[Provided records — start]

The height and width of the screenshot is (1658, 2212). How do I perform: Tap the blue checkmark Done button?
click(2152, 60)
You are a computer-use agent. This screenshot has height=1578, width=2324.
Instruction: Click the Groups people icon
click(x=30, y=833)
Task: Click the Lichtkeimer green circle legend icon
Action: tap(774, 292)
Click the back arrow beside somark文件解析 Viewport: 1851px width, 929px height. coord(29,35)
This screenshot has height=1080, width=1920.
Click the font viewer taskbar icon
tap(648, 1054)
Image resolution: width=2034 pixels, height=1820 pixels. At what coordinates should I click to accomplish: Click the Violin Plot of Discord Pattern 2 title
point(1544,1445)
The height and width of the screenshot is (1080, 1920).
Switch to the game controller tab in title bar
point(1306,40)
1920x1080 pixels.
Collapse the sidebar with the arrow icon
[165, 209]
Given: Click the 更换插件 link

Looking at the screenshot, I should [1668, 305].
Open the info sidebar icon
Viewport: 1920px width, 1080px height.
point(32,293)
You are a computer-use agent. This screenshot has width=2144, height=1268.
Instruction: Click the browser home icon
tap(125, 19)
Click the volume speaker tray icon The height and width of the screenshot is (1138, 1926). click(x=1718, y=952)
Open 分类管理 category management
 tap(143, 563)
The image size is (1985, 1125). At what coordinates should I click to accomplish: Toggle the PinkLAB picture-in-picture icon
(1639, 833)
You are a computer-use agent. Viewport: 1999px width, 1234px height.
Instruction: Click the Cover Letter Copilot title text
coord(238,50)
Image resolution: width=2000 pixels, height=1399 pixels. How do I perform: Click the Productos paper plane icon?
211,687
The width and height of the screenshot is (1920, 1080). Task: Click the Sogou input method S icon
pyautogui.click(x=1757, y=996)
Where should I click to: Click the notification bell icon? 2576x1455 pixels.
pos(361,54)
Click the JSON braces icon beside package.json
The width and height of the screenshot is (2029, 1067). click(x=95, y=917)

[Provided records — finish]

[Aim of the task]: Please work out how many lines above carry "computer", writing only the result.

[Written solution]: 3